Update the rows starting at the first row and ending at the row that contains "About Us (43, 2020)" by changing "Subscribe" to "Follow" and leaving everything else unchanged. Give back only those rows.

RECORDS TO USE:
************

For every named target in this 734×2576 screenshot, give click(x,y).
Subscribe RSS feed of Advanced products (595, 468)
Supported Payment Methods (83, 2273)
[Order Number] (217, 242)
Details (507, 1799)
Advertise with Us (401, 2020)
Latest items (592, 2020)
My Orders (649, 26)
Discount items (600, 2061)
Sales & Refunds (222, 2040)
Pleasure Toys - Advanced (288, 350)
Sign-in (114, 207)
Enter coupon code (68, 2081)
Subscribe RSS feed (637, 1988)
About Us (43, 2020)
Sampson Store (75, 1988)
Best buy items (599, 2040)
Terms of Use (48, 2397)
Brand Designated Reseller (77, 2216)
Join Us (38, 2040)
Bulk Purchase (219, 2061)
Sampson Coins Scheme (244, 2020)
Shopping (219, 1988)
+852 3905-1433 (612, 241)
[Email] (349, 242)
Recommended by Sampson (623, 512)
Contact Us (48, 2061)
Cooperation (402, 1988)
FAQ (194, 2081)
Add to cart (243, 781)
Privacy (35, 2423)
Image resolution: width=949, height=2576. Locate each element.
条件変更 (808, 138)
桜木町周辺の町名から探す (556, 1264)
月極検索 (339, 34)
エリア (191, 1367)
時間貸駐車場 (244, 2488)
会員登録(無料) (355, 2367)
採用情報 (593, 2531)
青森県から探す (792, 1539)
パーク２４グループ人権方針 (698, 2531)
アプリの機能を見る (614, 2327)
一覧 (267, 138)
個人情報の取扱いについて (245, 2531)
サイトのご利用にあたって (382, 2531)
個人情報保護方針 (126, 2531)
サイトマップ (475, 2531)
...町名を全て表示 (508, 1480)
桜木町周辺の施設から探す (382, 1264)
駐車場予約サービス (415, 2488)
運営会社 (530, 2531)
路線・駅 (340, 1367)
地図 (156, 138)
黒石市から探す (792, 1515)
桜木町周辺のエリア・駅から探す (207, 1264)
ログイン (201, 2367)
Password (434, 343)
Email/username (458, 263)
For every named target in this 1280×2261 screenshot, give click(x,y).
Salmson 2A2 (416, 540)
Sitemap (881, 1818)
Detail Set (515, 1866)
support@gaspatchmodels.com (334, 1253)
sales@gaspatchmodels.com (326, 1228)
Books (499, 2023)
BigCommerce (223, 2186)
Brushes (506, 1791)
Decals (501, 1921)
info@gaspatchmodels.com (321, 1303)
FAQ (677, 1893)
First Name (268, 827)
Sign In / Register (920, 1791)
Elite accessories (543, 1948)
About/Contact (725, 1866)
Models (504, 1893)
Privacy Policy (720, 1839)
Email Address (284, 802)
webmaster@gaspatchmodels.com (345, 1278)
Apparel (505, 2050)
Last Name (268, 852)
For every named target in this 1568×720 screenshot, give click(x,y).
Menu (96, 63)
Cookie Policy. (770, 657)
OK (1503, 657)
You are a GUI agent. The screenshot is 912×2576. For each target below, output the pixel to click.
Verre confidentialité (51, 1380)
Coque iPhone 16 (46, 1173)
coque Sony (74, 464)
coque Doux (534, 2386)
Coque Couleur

************

SOLUTION:
For every named target in this 734×2576 screenshot, give click(x,y).
Follow RSS feed of Advanced products (595, 468)
Supported Payment Methods (83, 2273)
[Order Number] (217, 242)
Details (507, 1799)
Advertise with Us (401, 2020)
Latest items (592, 2020)
My Orders (649, 26)
Discount items (600, 2061)
Sales & Refunds (222, 2040)
Pleasure Toys - Advanced (288, 350)
Sign-in (114, 207)
Enter coupon code (68, 2081)
Follow RSS feed (637, 1988)
About Us (43, 2020)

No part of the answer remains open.